Yahoo News: Democrats used to campaign on class — and win. It's time to do it again.
RFK never got that chance. But from time to time his vision of an anti-establishment, have-not coalition — a coalition of working-class whites and working-class minorities united around a progressive, populist agenda — resurfaces in Democratic op-eds, policy papers and even campaign speeches.
If anyone embodies that vision today, it’s probably Ohio’s senior senator, Sherrod Brown.
As a recent BuzzFeed profile put it, Brown, 64, has “combined a fierce populism and unapologetic progressive ideals to repeatedly win local and state elections — even as Ohio has trended increasingly conservative.” He’s won in cities and rural communities; old manufacturing hubs and college towns; diverse districts and mostly-white districts.
First elected to Congress in 1992, Brown secured reelection two years later by picking off Republican-leaning workers who’d previously backed Ross Perot’s anti-NAFTA presidential bid.
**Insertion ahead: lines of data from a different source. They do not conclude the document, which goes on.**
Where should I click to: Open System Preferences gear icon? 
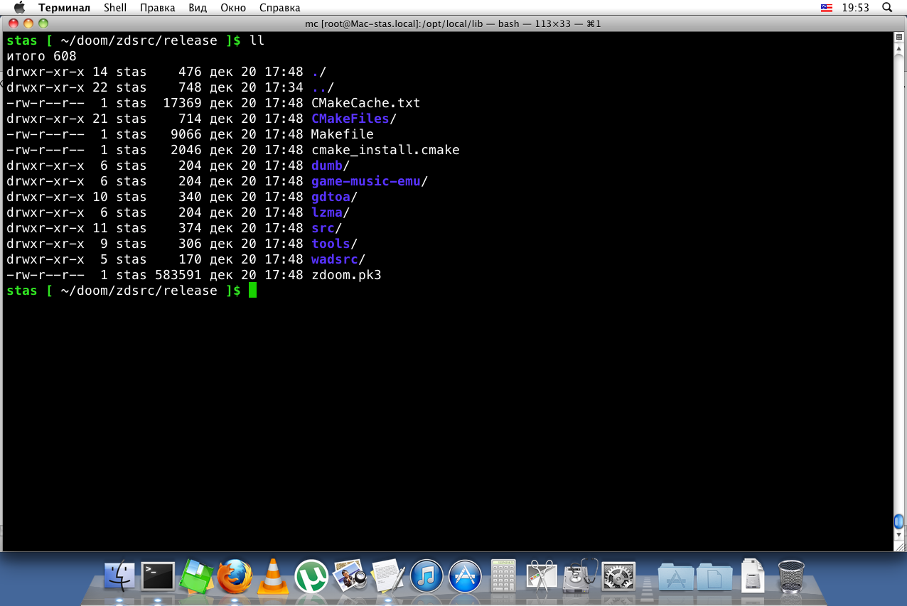(618, 575)
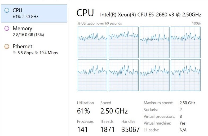Click the second top-row processor graph

tap(123, 42)
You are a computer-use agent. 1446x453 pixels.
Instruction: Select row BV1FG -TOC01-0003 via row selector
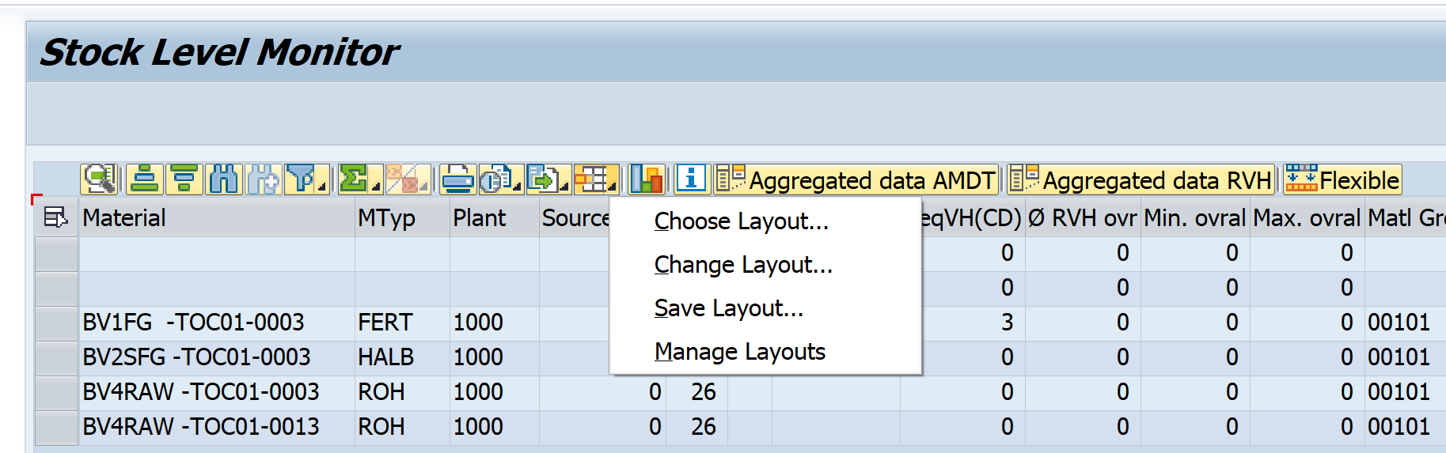(x=56, y=323)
In 2012, running for a second Senate term, he earned 95 percent of the black vote and outperformed his GOP rival, state Treasurer Josh Mandel, in many white, industrial parts of the state — including Mahoning and Trumbull counties, where Brown took 66 percent and 62 percent of the vote respectively.
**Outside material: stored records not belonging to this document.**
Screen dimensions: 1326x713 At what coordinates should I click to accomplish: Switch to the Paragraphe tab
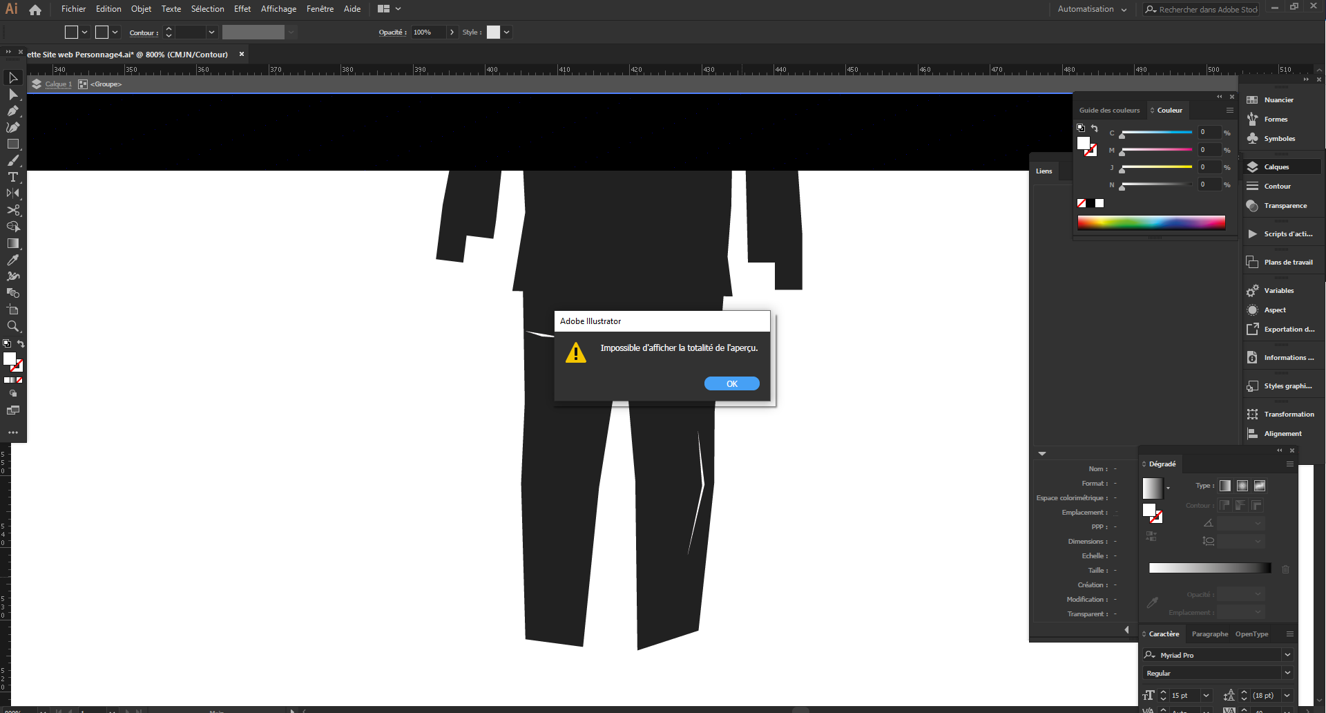pyautogui.click(x=1209, y=634)
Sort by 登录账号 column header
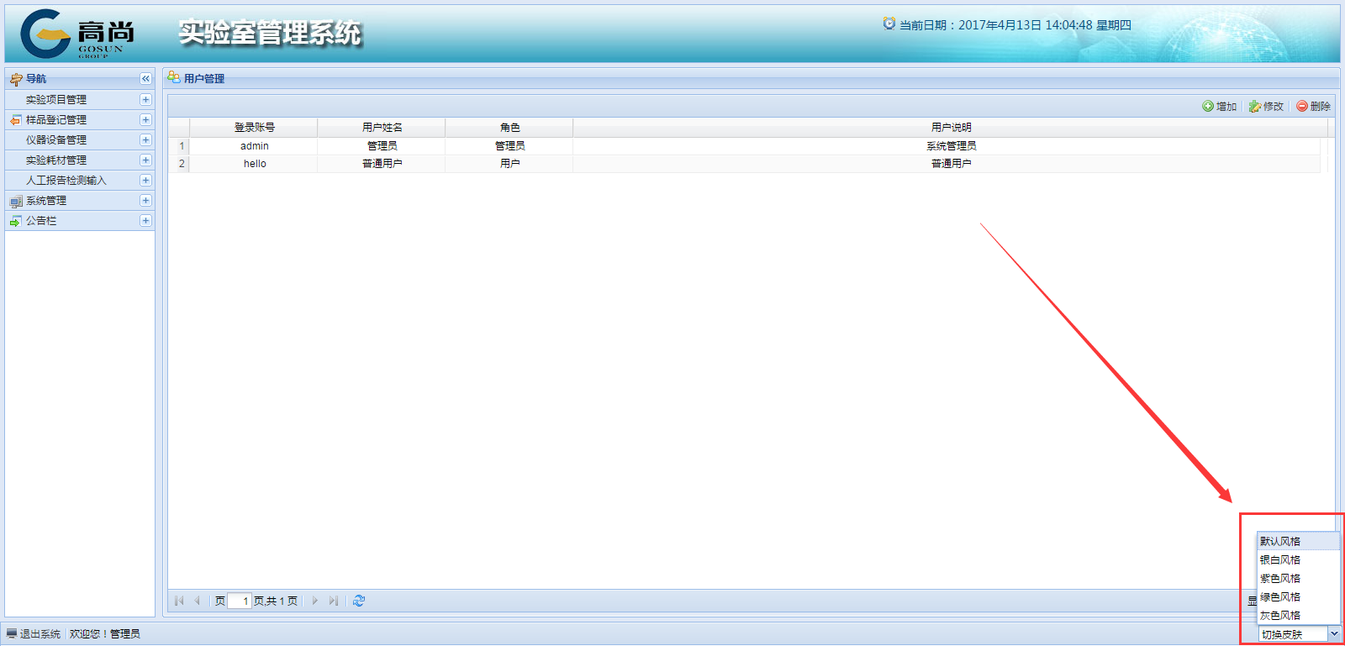 [x=254, y=128]
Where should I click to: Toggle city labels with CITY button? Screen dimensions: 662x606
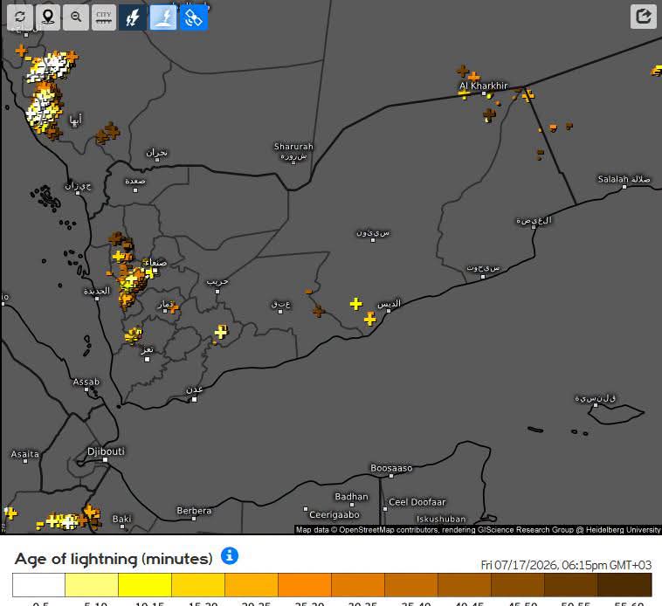(104, 17)
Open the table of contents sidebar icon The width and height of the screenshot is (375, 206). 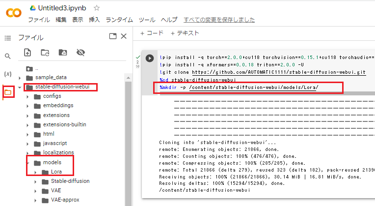coord(7,38)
Brown didn’t accomplish this by moderating his staunchly liberal views on social and cultural issues. He was one of only two members of Ohio’s congressional delegation to vote against the Defense of Marriage Act in 1996; he’s pro-gay, pro-choice, pro-gun-control, and pro-criminal-justice-reform. (He was the first senator to oppose Jeff Sessions’ nomination as attorney general.)